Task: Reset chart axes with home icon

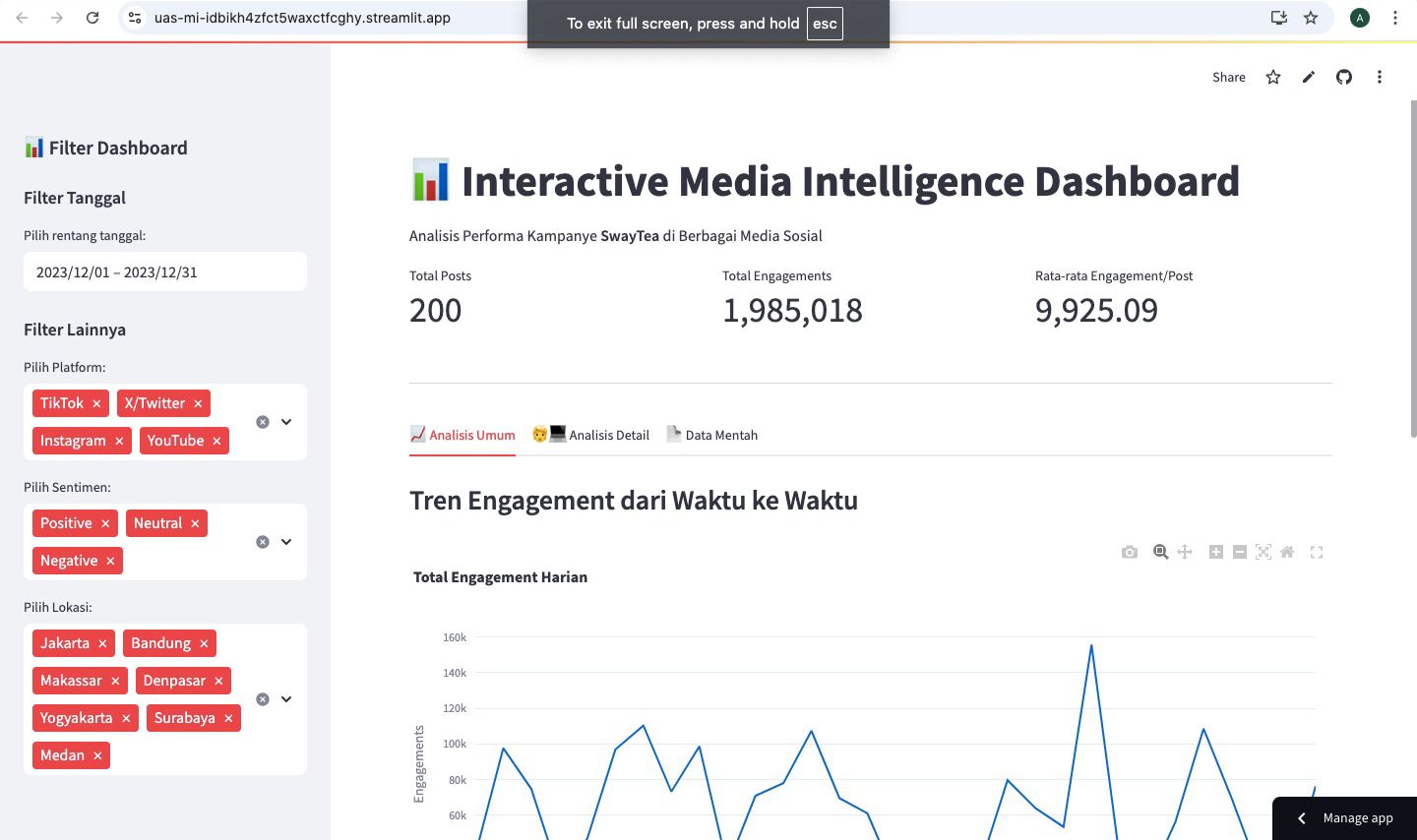Action: (x=1287, y=553)
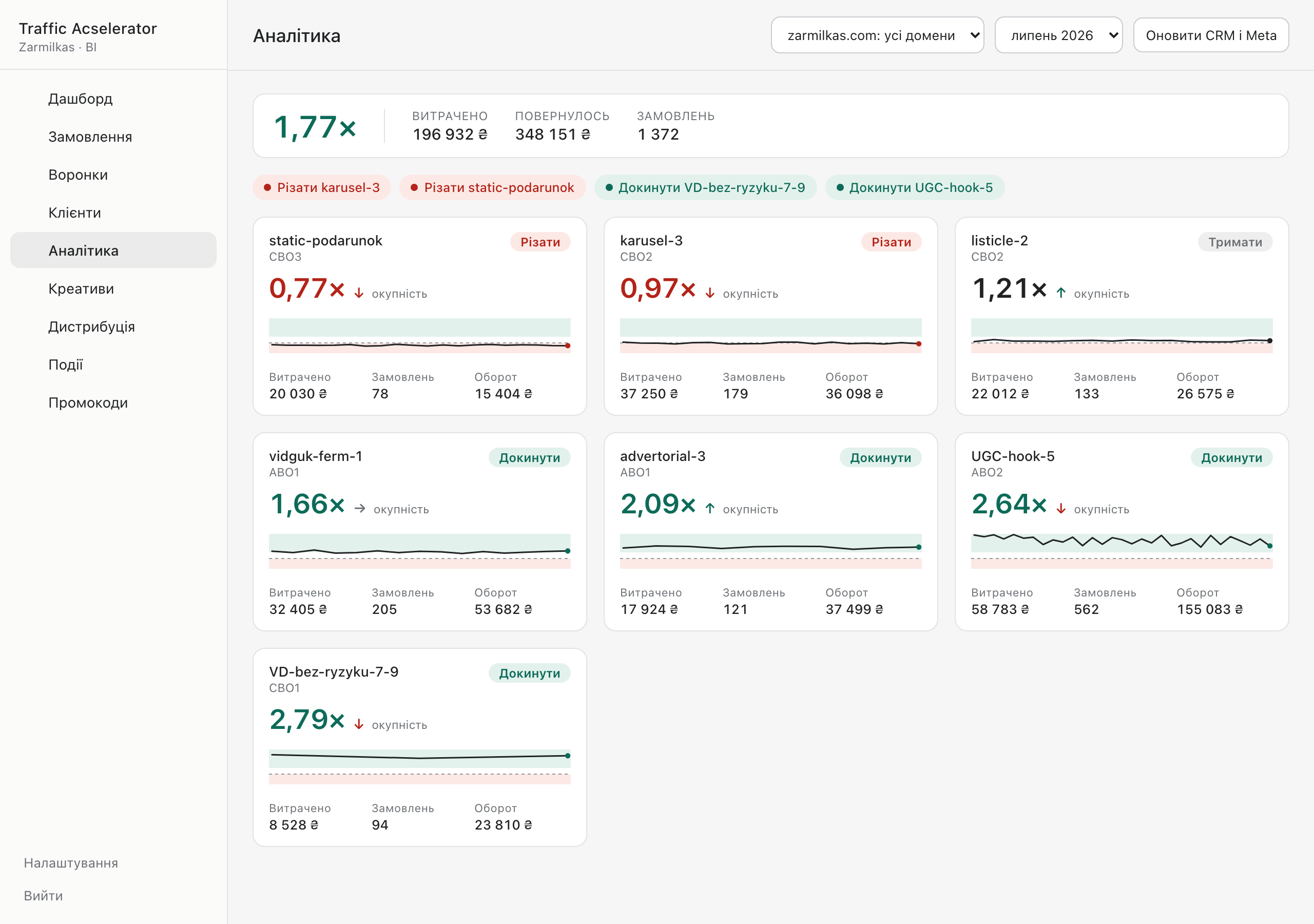The height and width of the screenshot is (924, 1314).
Task: Click the up-trend arrow on listicle-2 card
Action: tap(1061, 293)
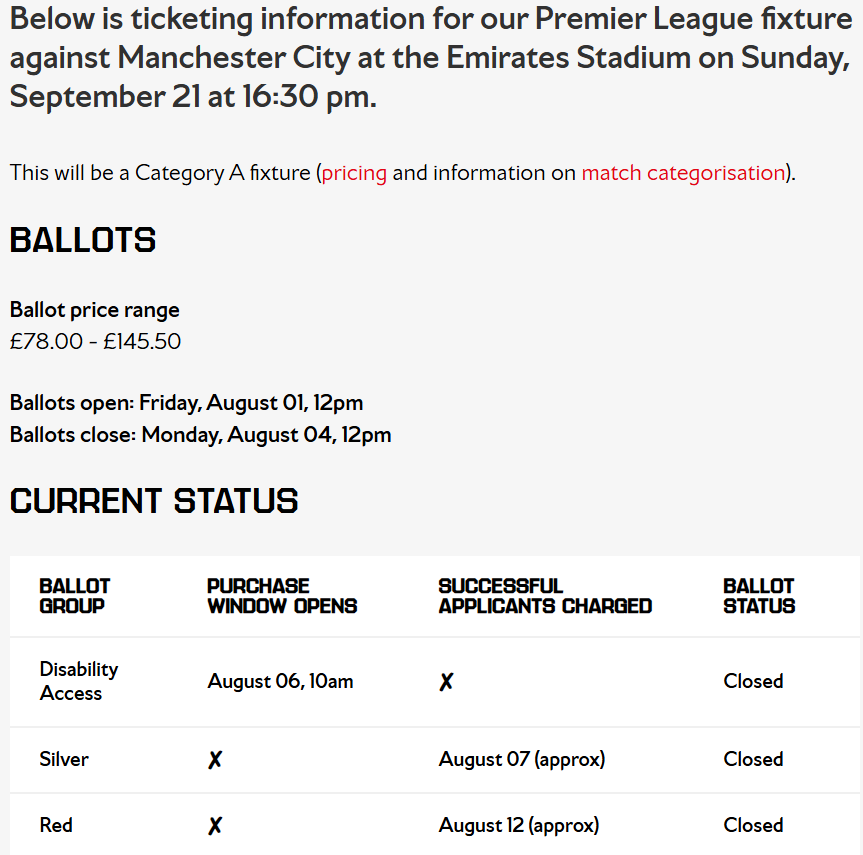Click Closed status in Disability Access row

(x=753, y=682)
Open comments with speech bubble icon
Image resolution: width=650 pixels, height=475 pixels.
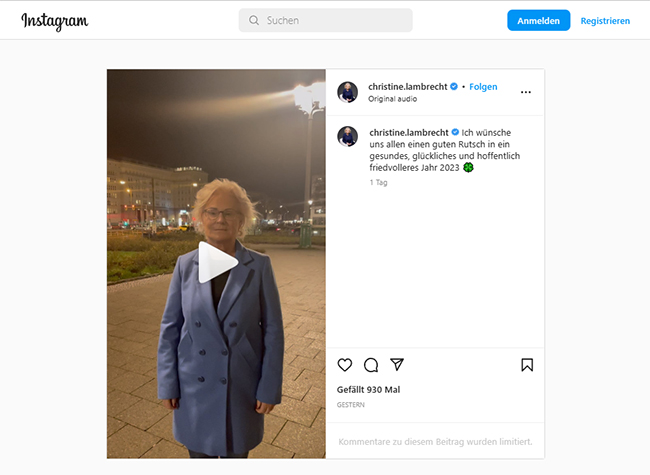point(371,365)
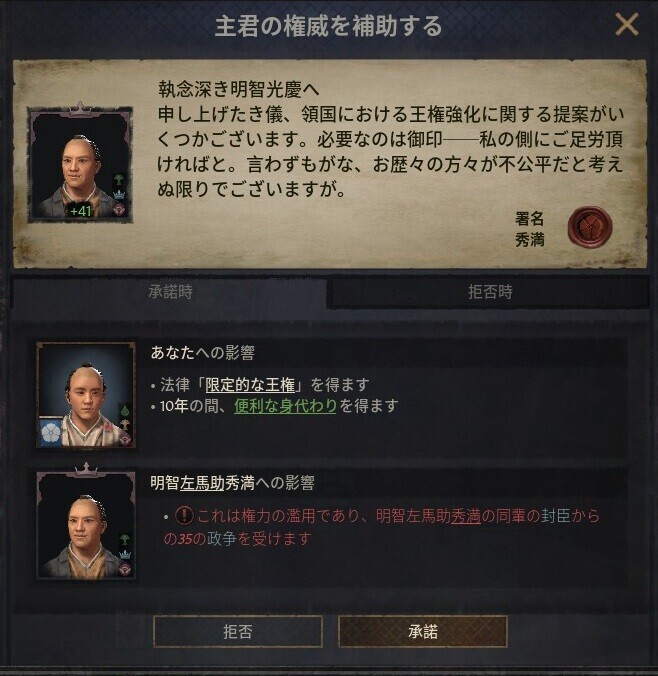Open the 限定的な王権 law link

coord(250,385)
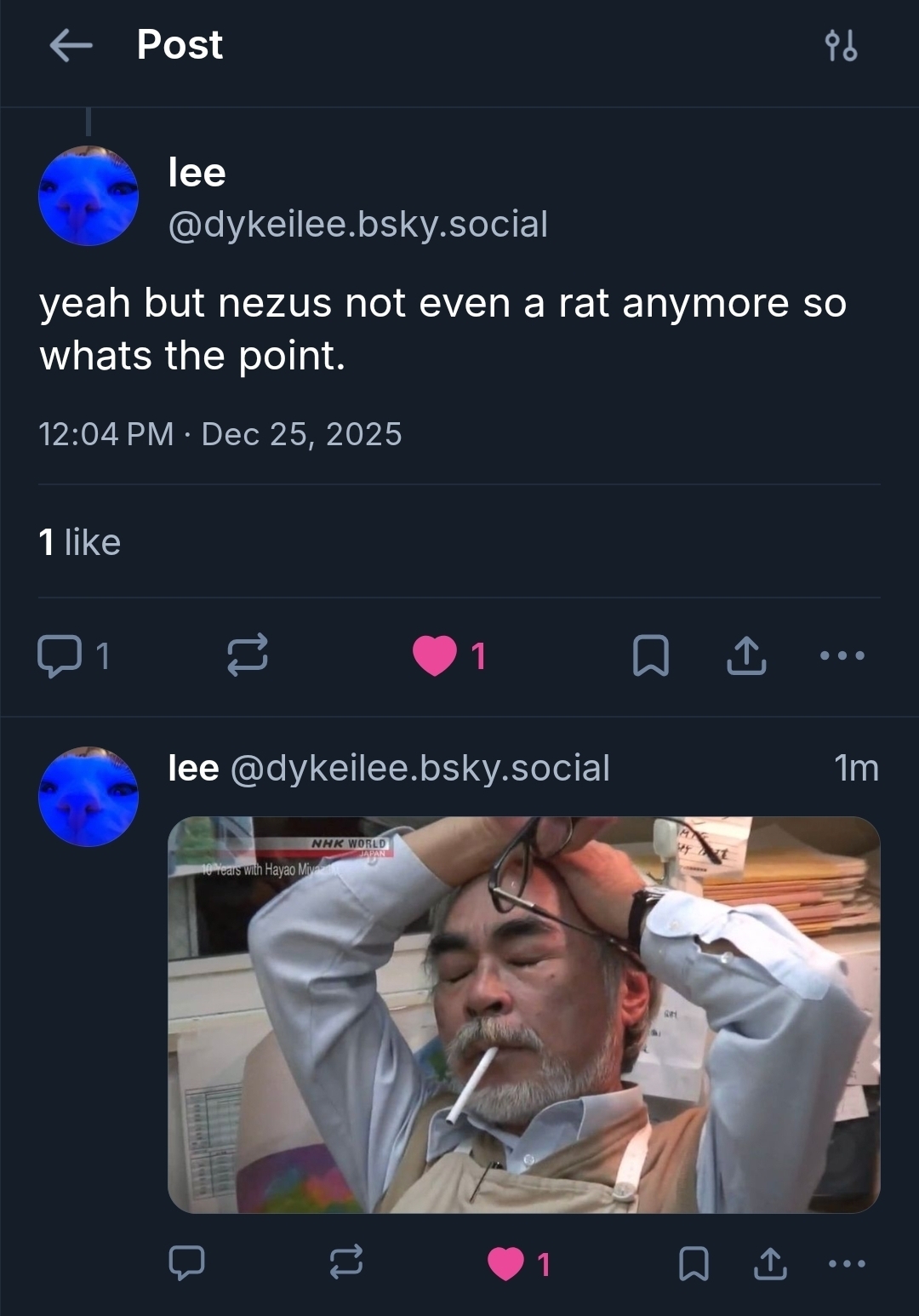Share the main post
Viewport: 919px width, 1316px height.
[746, 655]
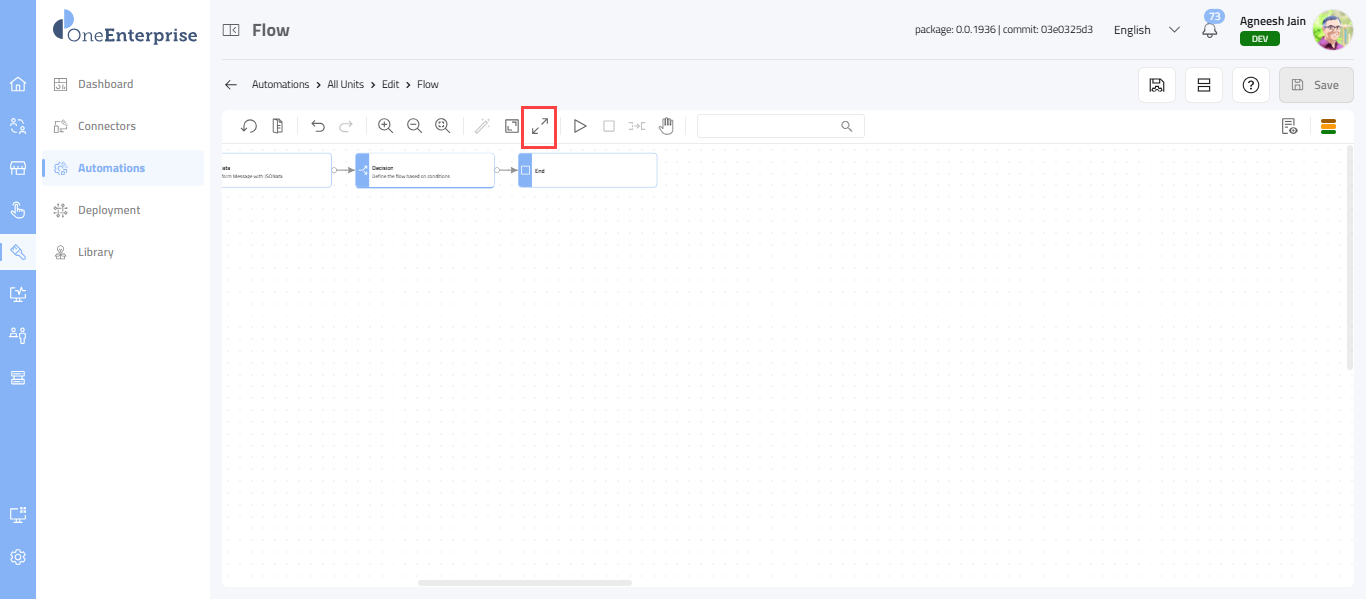The width and height of the screenshot is (1366, 599).
Task: Select the hand pan tool
Action: click(x=666, y=126)
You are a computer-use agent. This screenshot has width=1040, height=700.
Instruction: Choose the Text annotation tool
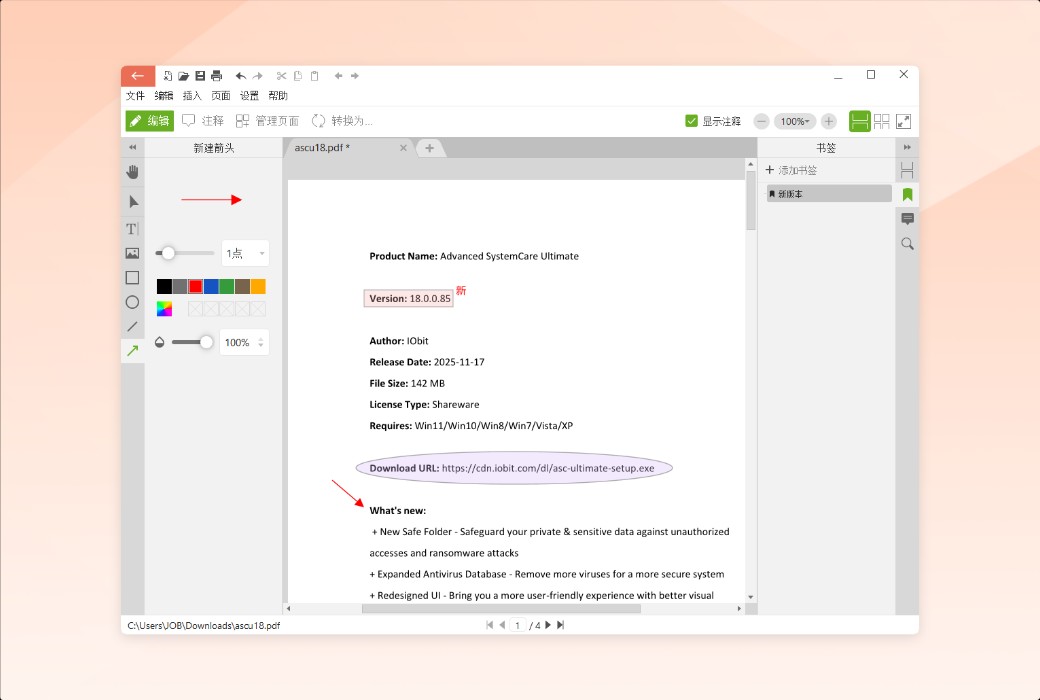[x=131, y=228]
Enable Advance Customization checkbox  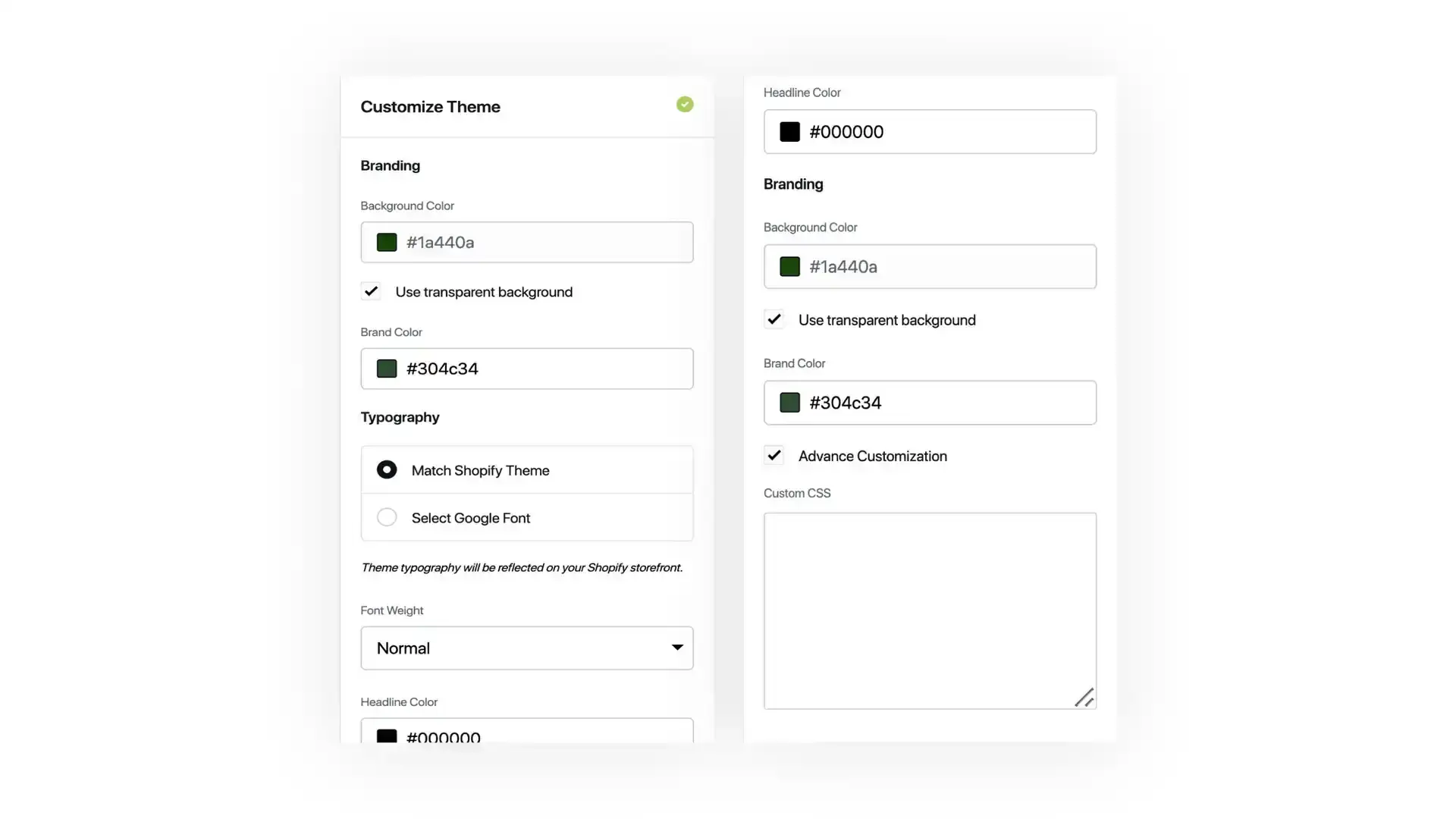(775, 455)
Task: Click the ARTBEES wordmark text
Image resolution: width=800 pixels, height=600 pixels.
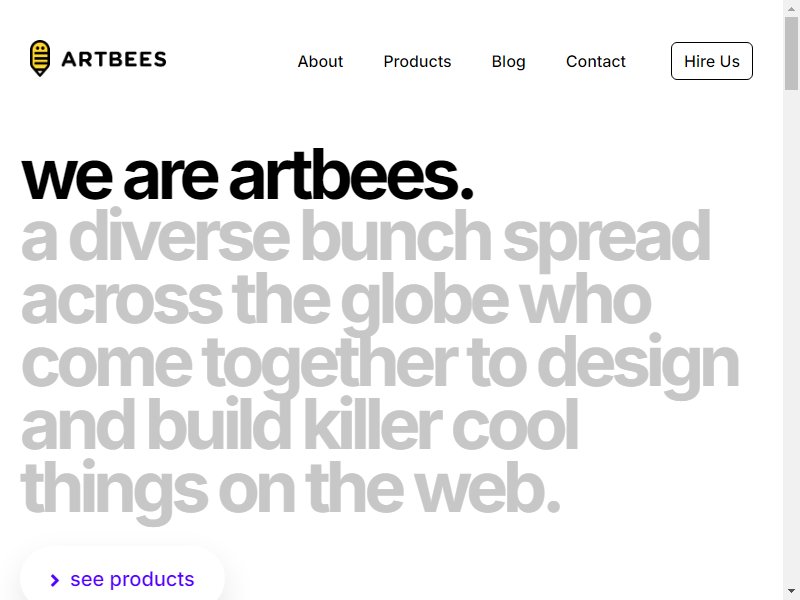Action: [114, 59]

++++

Print the data exactly, from its first line to the line containing "Open comments with speech bubble icon", both included. Omit the pictures.

Task: Reset chart axes with home icon

Action: (x=1287, y=553)
The height and width of the screenshot is (924, 1314).
Task: Click the up-trend arrow on listicle-2 card
Action: tap(1061, 293)
Click Closed status in Disability Access row

(x=753, y=682)
Open comments with speech bubble icon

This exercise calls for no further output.